Forget Charles Manson: why Indian gurus are a cult above the West
India’s godmen make billions, sway political fortunes, and hold entire cities to ransom – as the aftermath of Ram Rahim’s jailing shows. So what’s behind their unholy hold on the public imagination?
MORE THAN 250 people were injured and 38 died when violence broke out in parts of North India a week ago after a court found a popular guru called Gurmeet Ram Rahim guilty of rape. The guru’s followers ran amok, the local administration failed to control the violence (which had been widely predicted) and three days later, when Ram Rahim was sentenced to 20 years in prison, the verdict was not delivered in any court.
Instead, the judge and his entourage flew to Rohtak jail to announce the sentence. It was considered too dangerous to have any more proceedings in a courtroom because the threat of violence from Ram Rahim’s supporters was so great.

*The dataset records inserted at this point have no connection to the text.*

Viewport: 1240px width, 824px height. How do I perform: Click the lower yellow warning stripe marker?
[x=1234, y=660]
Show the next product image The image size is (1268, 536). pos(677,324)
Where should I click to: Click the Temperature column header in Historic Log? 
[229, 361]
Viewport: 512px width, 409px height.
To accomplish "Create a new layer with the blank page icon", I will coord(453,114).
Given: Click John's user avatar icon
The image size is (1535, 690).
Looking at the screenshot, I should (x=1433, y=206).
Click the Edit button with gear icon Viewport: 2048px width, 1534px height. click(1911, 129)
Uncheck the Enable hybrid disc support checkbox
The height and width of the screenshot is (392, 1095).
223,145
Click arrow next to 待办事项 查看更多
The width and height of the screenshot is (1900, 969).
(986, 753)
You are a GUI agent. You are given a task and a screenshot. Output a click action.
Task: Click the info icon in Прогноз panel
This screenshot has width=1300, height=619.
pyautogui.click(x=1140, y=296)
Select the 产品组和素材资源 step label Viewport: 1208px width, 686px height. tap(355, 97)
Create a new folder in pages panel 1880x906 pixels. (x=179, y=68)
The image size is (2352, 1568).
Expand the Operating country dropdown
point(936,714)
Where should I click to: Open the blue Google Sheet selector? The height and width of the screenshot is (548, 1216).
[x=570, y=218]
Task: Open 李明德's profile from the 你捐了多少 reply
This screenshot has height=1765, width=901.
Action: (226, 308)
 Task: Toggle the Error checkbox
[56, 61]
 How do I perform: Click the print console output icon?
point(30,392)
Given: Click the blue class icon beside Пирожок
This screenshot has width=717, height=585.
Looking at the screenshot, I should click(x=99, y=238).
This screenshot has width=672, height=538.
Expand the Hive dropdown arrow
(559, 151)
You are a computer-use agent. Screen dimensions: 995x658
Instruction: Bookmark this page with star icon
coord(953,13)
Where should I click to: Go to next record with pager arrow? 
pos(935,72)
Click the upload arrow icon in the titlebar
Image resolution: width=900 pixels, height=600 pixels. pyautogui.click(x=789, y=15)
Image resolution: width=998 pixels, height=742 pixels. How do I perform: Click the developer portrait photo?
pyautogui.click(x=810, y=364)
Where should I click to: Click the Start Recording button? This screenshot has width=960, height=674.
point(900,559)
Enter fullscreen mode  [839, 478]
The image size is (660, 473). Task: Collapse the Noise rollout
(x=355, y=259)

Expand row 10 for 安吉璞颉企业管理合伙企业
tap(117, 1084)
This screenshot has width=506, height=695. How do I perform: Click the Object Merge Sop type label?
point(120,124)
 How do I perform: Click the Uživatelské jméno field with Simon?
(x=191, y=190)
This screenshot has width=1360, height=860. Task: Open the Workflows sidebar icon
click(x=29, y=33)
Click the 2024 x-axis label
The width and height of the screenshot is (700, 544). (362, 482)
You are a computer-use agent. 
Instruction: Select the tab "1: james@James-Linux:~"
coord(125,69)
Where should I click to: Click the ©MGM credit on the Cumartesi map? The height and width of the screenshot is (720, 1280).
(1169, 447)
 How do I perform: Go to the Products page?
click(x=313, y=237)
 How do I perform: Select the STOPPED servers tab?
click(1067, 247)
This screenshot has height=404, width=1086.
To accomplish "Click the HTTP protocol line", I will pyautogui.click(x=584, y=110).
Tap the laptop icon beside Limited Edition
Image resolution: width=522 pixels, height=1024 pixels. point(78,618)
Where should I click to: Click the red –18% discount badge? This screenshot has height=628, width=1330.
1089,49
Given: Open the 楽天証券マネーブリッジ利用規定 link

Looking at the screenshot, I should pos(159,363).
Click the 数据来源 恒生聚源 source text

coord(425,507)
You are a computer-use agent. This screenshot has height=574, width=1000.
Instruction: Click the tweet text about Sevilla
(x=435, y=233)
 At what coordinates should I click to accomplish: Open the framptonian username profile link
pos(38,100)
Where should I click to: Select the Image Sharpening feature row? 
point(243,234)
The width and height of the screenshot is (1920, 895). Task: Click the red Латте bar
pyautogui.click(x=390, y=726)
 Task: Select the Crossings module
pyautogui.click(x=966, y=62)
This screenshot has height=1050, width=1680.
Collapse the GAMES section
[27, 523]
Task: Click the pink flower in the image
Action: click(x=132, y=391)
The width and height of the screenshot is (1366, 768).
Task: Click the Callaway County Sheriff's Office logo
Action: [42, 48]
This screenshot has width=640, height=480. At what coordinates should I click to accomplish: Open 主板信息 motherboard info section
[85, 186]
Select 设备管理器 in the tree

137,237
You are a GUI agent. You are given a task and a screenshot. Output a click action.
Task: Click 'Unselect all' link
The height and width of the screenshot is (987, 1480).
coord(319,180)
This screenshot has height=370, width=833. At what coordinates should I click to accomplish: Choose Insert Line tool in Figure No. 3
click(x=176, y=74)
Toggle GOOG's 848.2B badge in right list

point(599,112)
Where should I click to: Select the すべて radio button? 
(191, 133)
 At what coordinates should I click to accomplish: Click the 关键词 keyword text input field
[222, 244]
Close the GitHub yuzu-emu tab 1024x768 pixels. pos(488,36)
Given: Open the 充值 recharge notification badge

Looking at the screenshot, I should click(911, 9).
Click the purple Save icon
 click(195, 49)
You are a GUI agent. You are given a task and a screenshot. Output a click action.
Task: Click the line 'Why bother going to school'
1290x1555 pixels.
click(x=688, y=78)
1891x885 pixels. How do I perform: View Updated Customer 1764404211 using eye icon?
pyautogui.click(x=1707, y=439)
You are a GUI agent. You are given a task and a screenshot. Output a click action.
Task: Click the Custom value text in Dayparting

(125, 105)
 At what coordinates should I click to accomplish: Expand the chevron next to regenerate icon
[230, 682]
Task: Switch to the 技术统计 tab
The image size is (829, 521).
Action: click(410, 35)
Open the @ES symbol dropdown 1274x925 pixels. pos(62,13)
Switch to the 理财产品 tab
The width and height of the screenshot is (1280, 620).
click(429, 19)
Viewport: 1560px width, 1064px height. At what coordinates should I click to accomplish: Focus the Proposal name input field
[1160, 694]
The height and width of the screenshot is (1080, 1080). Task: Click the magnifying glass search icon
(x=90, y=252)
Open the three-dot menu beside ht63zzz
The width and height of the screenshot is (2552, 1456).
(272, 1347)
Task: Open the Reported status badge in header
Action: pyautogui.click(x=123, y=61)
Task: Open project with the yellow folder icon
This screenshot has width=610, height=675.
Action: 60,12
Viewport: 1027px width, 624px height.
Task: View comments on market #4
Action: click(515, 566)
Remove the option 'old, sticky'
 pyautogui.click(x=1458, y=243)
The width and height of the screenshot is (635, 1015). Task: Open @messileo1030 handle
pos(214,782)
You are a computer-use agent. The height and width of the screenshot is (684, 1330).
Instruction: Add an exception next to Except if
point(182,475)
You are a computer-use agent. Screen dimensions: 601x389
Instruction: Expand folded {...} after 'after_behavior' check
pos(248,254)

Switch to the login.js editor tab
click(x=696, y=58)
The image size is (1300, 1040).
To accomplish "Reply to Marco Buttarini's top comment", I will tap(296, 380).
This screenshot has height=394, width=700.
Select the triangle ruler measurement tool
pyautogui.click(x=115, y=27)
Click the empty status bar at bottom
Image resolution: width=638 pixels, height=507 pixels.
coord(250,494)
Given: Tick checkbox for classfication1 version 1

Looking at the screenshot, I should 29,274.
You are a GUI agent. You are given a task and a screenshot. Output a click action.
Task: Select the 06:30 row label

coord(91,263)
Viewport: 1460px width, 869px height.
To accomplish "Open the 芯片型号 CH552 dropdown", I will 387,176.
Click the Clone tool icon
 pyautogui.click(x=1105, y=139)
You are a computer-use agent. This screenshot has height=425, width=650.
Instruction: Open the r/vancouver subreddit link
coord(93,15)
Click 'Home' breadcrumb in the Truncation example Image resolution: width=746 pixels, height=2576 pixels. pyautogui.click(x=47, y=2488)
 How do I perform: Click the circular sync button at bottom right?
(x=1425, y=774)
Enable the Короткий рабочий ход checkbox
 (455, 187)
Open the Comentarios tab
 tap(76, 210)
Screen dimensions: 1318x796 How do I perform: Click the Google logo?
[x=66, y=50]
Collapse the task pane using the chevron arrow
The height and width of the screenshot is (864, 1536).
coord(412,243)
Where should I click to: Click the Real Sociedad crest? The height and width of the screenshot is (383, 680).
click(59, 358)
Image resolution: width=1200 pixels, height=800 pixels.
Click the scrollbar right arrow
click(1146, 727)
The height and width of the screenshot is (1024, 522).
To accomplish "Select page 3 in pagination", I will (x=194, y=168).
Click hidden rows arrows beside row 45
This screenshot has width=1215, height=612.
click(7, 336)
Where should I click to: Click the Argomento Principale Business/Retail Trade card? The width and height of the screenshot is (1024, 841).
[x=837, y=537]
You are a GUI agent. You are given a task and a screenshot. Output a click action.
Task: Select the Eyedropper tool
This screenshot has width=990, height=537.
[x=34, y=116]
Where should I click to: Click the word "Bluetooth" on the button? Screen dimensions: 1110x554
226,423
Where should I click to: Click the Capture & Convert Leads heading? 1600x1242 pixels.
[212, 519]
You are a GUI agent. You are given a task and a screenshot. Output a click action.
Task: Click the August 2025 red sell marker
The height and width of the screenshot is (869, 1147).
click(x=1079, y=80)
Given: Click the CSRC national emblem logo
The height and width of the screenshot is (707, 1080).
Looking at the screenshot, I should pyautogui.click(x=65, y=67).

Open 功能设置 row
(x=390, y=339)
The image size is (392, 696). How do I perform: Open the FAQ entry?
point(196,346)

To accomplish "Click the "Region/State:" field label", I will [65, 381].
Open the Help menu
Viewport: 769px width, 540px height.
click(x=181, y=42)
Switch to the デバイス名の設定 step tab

But there is something specifically Indian about Ram Rahim and the phenomenon he has engendered. For a start, there’s the man himself. Loud, hairy and bombastic, he favours a blingy wardrobe that would make even the most flamboyant rapper blush. Nor is he an ascetic of any sort. He has produced movies starring himself in which he beats up villains and jiggles his mighty hips to Bollywood-type music. He chose the names of his movies himself. His most famous picture was modestly titled Messenger of God.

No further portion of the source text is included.